I was able to get a little bit further. It seems the problem did was with the classes definition. Originally the classes did not start in 0 and were not sequential. I defined them from 0 and sequential and the previous error seems to be resolved.

However, after trying to run I got a CUDA out of memory error even in the on an NVIDIA RTX 24Gb GPU, which seems very strange since the model is based on mobilenet:

Traceback (most recent call last):
  File "detector_totales.py", line 230, in <module>
    main()
  File "detector_totales.py", line 166, in main
    model = model.to(device)
  File "/home/jfmy/Repositories/eleccionesGT2019/.tse/lib/python3.6/site-packages/torch/nn/modules/module.py", line 386, in to
    return self._apply(convert)
  File "/home/jfmy/Repositories/eleccionesGT2019/.tse/lib/python3.6/site-packages/torch/nn/modules/module.py", line 193, in _apply
    module._apply(fn)
  File "/home/jfmy/Repositories/eleccionesGT2019/.tse/lib/python3.6/site-packages/torch/nn/modules/module.py", line 193, in _apply
    module._apply(fn)
  File "/home/jfmy/Repositories/eleccionesGT2019/.tse/lib/python3.6/site-packages/torch/nn/modules/module.py", line 193, in _apply
    module._apply(fn)
  File "/home/jfmy/Repositories/eleccionesGT2019/.tse/lib/python3.6/site-packages/torch/nn/modules/module.py", line 199, in _apply
    param.data = fn(param.data)
  File "/home/jfmy/Repositories/eleccionesGT2019/.tse/lib/python3.6/site-packages/torch/nn/modules/module.py", line 384, in convert
    return t.to(device, dtype if t.is_floating_point() else None, non_blocking)
RuntimeError: CUDA out of memory. Tried to allocate 246.00 MiB (GPU 0; 23.62 GiB total capacity; 65.31 MiB already
allocated; 60.75 MiB free; 20.69 MiB cached)

After trying to run on CPU, the model does start training and there is some output but a new error, which I do not understand, appears:

Traceback (most recent call last):
  File "detector_totales.py", line 230, in <module>
    main()
  File "detector_totales.py", line 196, in main
    evaluate(model, test_loader, device=device)
  File "/home/fer/git_clone/eleccionesGT2019/.tse/lib/python3.5/site-packages/torch/autograd/grad_mode.py", line 43, in decorate_no_grad
    return func(*args, **kwargs)
  File "/home/fer/git_clone/eleccionesGT2019/engine.py", line 78, in evaluate
    coco = get_coco_api_from_dataset(data_loader.dataset)
  File "/home/fer/git_clone/eleccionesGT2019/coco_utils.py", line 205, in get_coco_api_from_dataset
    return convert_to_coco_api(dataset)
  File "/home/fer/git_clone/eleccionesGT2019/coco_utils.py", line 155, in convert_to_coco_api
    image_id = targets["image_id"].item()
KeyError: 'image_id'

Any help on both errors will be appreciated.

juanmed · June 23, 2019, 11:37am

I was able to solve the 2nd issue related to a key ‘image_id’ not available.

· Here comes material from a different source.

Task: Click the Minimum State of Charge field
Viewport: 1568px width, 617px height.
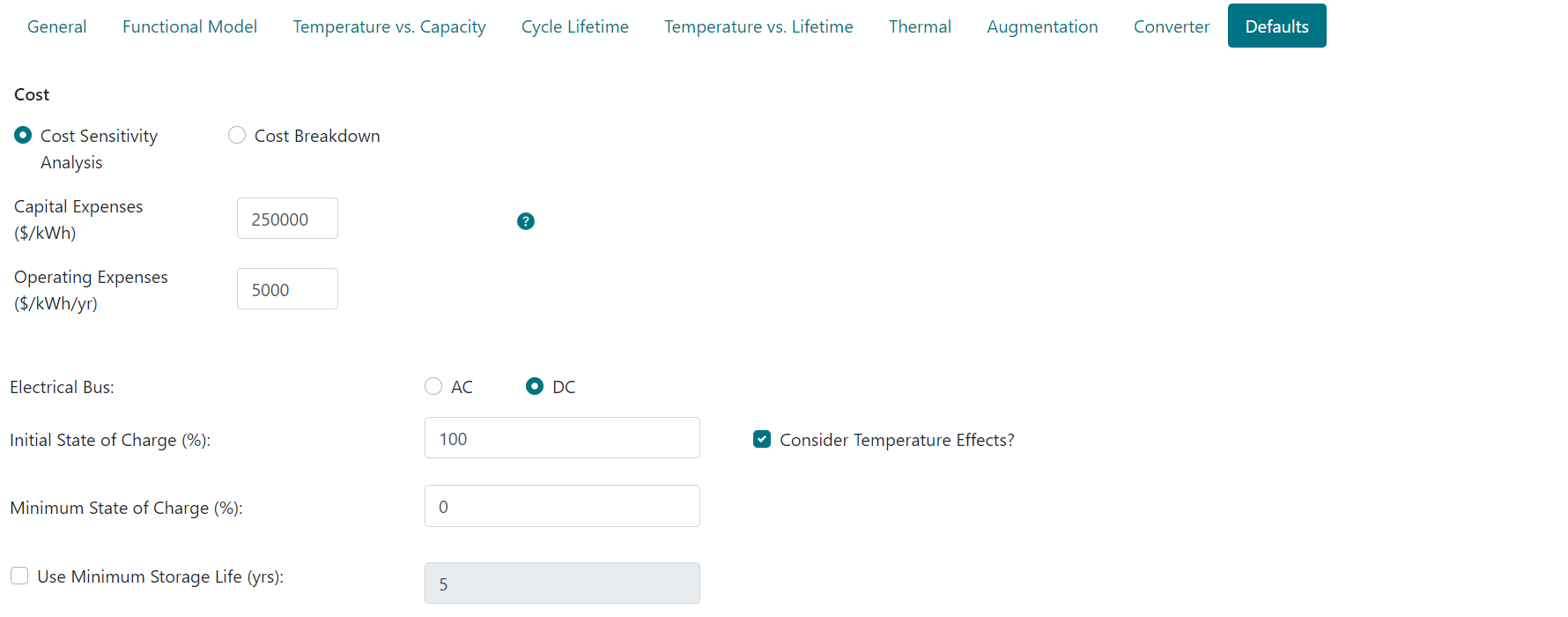Action: coord(562,506)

It was my error and I noticed after double reading the example here. I only added the ‘boxes’ and ‘labels’ keys to the target dictionary but the keys ‘image_id’, ‘area’ and ‘iscrowd’ are also necessary. I created them by following the same example.

Any help on the CUDA Out of memory error will be welcomed.

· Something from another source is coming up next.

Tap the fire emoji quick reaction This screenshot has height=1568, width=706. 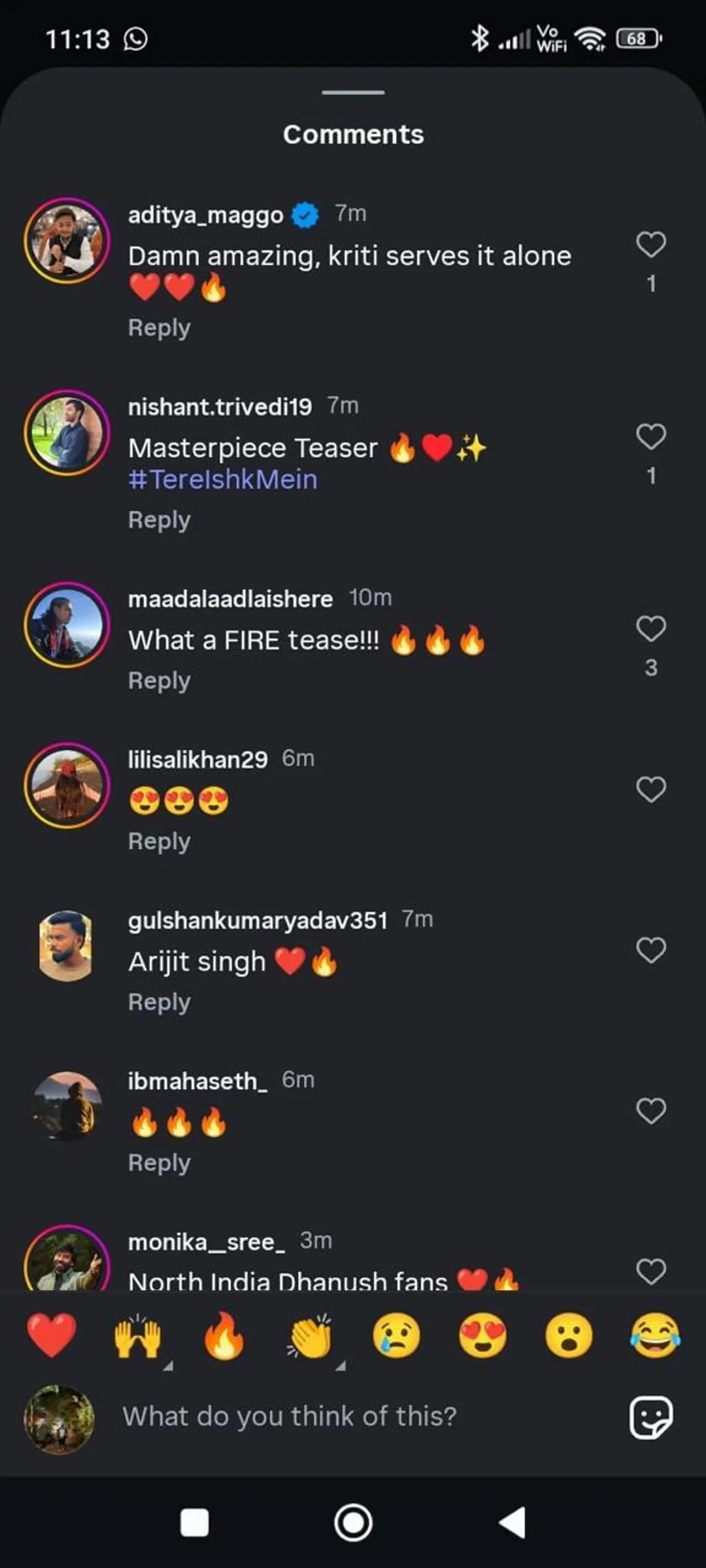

juanmed · June 23, 2019, 12:59pm

After running training for 100 epochs, all IOU results are 0.0 and -1.0 which seems quite strange. I’ve got a learning rate = 0.005, momentum = 0.5 and weight_decay = 0.005, which, after reading some posts related to such results (AP = 0.0) might solve such results. Could anything in the model definition be leading to these results? Any comments will be appreciated.

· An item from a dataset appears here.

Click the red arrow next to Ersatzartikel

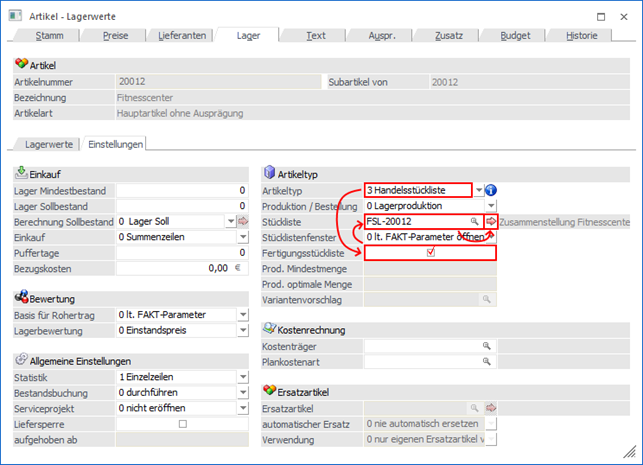491,409
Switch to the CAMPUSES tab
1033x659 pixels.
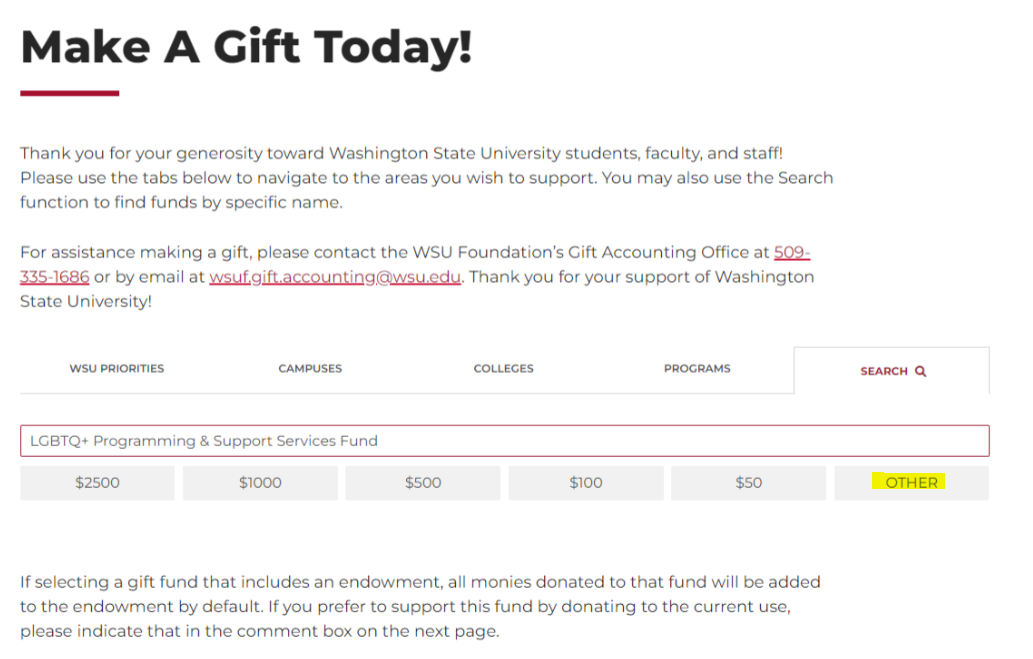coord(310,368)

Test:  [0/1]  eta: 0:00:27  model_time: 26.7939 (26.7939)  evaluator_time: 0.0214 (0.0214)  time: 27.9693  data: 1.1538  max mem: 0
Test: Total time: 0:00:28 (28.1102 s / it)
Averaged stats: model_time: 26.7939 (26.7939)  evaluator_time: 0.0214 (0.0214)
Accumulating evaluation results...
DONE (t=0.06s).
IoU metric: bbox
 Average Precision  (AP) @[ IoU=0.50:0.95 | area=   all | maxDets=100 ] = 0.000
 Average Precision  (AP) @[ IoU=0.50      | area=   all | maxDets=100 ] = 0.000
 Average Precision  (AP) @[ IoU=0.75      | area=   all | maxDets=100 ] = 0.000
 Average Precision  (AP) @[ IoU=0.50:0.95 | area= small | maxDets=100 ] = -1.000
 Average Precision  (AP) @[ IoU=0.50:0.95 | area=medium | maxDets=100 ] = -1.000
 Average Precision  (AP) @[ IoU=0.50:0.95 | area= large | maxDets=100 ] = 0.000
 Average Recall     (AR) @[ IoU=0.50:0.95 | area=   all | maxDets=  1 ] = 0.000
 Average Recall     (AR) @[ IoU=0.50:0.95 | area=   all | maxDets= 10 ] = 0.000
 Average Recall     (AR) @[ IoU=0.50:0.95 | area=   all | maxDets=100 ] = 0.000
 Average Recall     (AR) @[ IoU=0.50:0.95 | area= small | maxDets=100 ] = -1.000
 Average Recall     (AR) @[ IoU=0.50:0.95 | area=medium | maxDets=100 ] = -1.000
 Average Recall     (AR) @[ IoU=0.50:0.95 | area= large | maxDets=100 ] = 0.000

juanmed · June 24, 2019, 10:56am

I think I might have some clues on what is the problem related to the CUDA Out of Memory error. My dataset has several bounding boxes (>20) per image and according to this andthis, calculation of IOU in the GPU is memory expensive.

In those issues, they suggest reducing batch size. So I though my batch size of 2 was low enough, but after I changed it to 1, the training process did started and has not stopped for 70 epochs. I wanted to implement thesuggestion in the thread on moving IOU calculation to CPU (which can severely slow down training).

Do anyone knows where the IOU calculation code is performed for the detection models? Any comments will be appreciated.

juanmed · June 27, 2019, 3:28am

I was able to overcome the issue with CUDA Out of memory error. I did not solve it since I have not yet tried moving IOU calculation to CPU but at least now I can train with batch_size > 1.

In the end I simple reduced the number of anchors created from 5 to 3, and reduced the size of the input images. This allowed me to increase the batch size from 1 to 8.

While doing this, I needed to resize both input images and targets (bounding box, area). Luckily, the detection models released with torchvision 0.3 already include resizing transforms that take care of both images and targets. Please take a look at this thread.

I will close this issue now.

Pcamellon · December 12, 2021, 11:54pm

Hi! The same for me. Can you share your code or point me to a good tutorial?